In the semi-static tests, the fetch assumes that the cache is up-to-date because the update method refreshes the cache. A problem with this solution occurs when the update isn’t done through this update method (but directly in the database, for example) or when you need to use a farm of servers. Support for aging views in LookupTable is a good solution (if real time consistency isn’t needed) and it’s easy to build something similar, for example, for the SPM too.
Another approach could be to check before using the cache to see if it is up-to-date, for example by comparing timestamps between the database and the cache. The drawback here will be that the database still needs to be touched anyway.

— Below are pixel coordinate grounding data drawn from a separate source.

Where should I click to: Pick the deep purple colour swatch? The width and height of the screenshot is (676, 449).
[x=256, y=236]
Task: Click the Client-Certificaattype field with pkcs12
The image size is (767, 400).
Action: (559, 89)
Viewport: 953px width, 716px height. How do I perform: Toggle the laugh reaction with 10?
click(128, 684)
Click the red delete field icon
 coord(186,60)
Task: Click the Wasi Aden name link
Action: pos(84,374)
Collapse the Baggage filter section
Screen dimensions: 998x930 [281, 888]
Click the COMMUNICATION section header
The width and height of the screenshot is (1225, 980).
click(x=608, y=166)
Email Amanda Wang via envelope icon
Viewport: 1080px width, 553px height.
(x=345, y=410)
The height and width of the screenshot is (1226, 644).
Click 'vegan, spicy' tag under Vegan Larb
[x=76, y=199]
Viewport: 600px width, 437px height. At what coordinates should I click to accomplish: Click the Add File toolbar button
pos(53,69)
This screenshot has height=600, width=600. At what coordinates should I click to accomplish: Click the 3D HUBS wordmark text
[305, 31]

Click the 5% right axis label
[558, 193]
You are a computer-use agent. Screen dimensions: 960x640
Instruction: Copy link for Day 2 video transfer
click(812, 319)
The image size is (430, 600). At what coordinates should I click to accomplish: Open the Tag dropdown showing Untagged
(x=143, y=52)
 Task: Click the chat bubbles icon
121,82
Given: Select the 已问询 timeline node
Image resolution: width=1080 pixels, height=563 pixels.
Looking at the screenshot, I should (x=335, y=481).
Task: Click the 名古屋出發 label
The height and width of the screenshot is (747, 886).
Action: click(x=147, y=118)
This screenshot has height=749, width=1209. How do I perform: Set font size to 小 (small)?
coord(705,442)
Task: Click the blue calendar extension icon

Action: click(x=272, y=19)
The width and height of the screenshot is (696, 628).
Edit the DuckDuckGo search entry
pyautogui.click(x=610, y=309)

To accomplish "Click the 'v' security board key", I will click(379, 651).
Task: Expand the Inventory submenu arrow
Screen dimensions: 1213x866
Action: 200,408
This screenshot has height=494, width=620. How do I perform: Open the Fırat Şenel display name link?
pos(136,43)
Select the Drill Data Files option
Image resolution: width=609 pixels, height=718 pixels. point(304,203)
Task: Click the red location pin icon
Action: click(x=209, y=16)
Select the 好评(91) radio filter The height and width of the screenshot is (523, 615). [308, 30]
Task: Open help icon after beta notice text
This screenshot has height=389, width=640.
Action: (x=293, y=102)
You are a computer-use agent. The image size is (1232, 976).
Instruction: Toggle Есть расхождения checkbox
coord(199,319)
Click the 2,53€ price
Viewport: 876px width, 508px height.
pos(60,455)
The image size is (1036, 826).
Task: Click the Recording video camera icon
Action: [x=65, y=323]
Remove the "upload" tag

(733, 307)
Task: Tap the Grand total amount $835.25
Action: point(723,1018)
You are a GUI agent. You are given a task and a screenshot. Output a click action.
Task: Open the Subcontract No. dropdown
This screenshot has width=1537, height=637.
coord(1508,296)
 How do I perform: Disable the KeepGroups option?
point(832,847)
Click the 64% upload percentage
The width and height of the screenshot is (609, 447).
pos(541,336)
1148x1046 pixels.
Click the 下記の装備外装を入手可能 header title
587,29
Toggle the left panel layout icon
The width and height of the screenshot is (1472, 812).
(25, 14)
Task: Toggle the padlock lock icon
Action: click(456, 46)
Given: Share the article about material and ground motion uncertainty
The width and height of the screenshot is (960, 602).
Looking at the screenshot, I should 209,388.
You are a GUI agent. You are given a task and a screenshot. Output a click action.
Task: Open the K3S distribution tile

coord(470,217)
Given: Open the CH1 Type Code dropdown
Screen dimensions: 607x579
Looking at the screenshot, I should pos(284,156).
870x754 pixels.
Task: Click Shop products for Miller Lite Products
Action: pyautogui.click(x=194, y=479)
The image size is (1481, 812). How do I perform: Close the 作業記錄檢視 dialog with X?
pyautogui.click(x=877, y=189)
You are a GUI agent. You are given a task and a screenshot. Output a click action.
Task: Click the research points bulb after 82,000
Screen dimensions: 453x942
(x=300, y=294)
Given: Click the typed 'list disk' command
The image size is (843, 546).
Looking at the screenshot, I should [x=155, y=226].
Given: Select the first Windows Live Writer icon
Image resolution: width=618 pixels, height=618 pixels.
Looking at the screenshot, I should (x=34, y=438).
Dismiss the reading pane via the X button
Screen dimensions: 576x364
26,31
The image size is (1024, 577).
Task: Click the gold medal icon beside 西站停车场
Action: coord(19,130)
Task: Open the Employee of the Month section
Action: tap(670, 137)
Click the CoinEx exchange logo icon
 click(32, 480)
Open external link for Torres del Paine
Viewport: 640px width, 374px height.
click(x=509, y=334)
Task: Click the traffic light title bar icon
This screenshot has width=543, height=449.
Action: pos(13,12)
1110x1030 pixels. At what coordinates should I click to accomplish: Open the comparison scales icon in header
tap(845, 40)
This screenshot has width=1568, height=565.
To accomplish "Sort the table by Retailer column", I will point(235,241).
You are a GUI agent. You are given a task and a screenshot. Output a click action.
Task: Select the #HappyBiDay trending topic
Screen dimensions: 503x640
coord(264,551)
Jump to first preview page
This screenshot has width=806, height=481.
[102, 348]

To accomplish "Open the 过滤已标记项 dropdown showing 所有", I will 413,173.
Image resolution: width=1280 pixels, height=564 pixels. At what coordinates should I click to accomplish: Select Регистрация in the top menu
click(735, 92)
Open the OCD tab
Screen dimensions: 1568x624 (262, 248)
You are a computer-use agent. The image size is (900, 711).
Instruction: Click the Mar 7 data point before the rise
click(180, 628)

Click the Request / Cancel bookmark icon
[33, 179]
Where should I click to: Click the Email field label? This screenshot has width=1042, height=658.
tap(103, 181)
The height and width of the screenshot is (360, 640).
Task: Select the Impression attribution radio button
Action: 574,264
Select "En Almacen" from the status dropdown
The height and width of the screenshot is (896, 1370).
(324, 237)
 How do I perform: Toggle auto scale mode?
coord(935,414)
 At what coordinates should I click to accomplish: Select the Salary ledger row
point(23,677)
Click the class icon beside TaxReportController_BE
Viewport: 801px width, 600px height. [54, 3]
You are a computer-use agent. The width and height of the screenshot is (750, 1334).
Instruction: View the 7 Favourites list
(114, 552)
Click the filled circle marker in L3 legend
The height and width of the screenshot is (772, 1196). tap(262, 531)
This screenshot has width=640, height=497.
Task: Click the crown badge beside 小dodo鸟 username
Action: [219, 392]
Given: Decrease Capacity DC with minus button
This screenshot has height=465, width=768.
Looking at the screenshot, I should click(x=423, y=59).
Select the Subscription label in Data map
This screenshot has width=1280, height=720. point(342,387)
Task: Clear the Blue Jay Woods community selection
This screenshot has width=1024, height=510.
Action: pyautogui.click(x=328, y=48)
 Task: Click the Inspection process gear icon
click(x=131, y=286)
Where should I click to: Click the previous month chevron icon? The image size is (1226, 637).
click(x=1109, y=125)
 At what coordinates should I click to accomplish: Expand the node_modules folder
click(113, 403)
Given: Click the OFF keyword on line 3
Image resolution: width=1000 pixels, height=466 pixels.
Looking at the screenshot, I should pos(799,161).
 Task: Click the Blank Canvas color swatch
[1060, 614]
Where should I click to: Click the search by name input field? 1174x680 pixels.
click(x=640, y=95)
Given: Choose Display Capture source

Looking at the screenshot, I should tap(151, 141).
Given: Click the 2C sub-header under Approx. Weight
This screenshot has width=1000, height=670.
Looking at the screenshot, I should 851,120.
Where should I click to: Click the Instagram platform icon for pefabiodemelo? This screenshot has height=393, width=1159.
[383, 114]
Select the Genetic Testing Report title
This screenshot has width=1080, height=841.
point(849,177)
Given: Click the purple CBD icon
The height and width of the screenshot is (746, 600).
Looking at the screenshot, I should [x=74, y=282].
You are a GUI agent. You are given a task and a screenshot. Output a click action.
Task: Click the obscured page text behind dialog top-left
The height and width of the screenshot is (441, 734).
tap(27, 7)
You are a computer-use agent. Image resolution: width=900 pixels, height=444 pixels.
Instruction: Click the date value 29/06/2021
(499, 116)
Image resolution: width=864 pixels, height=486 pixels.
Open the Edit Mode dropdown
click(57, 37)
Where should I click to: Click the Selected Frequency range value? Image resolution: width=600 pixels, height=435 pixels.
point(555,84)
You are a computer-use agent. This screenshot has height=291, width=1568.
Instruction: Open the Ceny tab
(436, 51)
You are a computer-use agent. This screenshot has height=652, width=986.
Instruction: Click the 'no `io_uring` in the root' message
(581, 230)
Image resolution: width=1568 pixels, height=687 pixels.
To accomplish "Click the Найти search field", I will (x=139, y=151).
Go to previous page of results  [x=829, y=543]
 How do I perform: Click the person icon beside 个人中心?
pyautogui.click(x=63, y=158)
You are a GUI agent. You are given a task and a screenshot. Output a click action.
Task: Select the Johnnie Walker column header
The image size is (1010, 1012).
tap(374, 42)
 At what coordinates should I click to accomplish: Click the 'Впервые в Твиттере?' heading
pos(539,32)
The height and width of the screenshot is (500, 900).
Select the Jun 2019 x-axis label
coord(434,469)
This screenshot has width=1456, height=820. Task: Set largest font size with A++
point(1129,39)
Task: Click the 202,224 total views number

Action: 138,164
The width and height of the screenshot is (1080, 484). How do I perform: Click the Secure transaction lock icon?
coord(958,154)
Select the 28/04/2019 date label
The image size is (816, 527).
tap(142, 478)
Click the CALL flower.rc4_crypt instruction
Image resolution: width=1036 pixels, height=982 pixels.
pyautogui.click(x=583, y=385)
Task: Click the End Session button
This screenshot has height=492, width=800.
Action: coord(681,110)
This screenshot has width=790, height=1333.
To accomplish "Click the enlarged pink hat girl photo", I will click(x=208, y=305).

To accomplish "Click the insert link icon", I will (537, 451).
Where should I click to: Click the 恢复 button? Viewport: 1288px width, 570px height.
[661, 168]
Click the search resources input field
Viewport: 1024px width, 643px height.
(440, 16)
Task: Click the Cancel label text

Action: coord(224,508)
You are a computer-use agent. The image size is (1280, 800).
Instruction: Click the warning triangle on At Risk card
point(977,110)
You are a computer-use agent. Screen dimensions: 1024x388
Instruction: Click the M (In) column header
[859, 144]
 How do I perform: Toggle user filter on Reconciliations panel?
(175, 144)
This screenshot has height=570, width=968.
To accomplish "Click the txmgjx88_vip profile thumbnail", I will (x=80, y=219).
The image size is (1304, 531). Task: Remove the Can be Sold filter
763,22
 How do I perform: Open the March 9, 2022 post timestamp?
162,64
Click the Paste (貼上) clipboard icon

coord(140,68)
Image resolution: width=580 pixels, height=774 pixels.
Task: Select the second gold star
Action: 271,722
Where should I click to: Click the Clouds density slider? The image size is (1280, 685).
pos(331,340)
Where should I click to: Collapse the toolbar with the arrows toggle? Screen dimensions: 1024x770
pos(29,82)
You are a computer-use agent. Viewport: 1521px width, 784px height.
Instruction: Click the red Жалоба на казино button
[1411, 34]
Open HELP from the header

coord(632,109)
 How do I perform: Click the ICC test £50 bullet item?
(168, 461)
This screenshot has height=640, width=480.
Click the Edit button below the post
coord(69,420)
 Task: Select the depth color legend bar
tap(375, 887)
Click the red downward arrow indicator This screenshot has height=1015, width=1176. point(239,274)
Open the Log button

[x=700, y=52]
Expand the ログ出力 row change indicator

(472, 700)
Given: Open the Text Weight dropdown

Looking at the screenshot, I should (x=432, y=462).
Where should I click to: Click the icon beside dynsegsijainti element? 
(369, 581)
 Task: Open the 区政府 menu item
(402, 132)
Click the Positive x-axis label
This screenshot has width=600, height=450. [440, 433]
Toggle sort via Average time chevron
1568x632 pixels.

Yet another solution could be to not put the cache on each machine in the farm but to have it on a dedicated machine and communicate with it by DCOM. This is usually not a very good idea since the communication cost will be high.
There are of course several other algorithms. Combine your requirements for real-time consistency with your imagination.
One common trap you can get into when trying to keep state at the server-side is using the VBScript dictionary object found in scrrun.dll. Unfortunately that component is not agile, and to make things even worse it has been marked as such in the installation process. The component isn’t thread safe which will give problems after a while when used in a context where thread safety is expected. (See msdn.microsoft.com/workshop/management/planning/MSDNchronicles2.asp for more information.)
Another common trap is trying to save Visual Basic objects in the SPM. Visual Basic objects have thread affinity which means that they can only be used by the thread that instantiated them. (Don’t you want to have Visual Basic .NET now?) When another thread tries to use the object, there will be a crash.
Remember that if you use configured transactions in COM+, you will work with SQL Server with the transaction isolation level set to Serializable. Then it’s not a good idea to accept a low consistency level for the cache if it’s used in a transaction!
OTHER PERFORMANCE IMPROVEMENT OPTIONS TO CONSIDER
Well, this is an enormous topic that I have only touched upon in this article. For example I haven’t talked much about using XML documents for the cached data. (Can you write an article these days without talking a lot about XML<g>?)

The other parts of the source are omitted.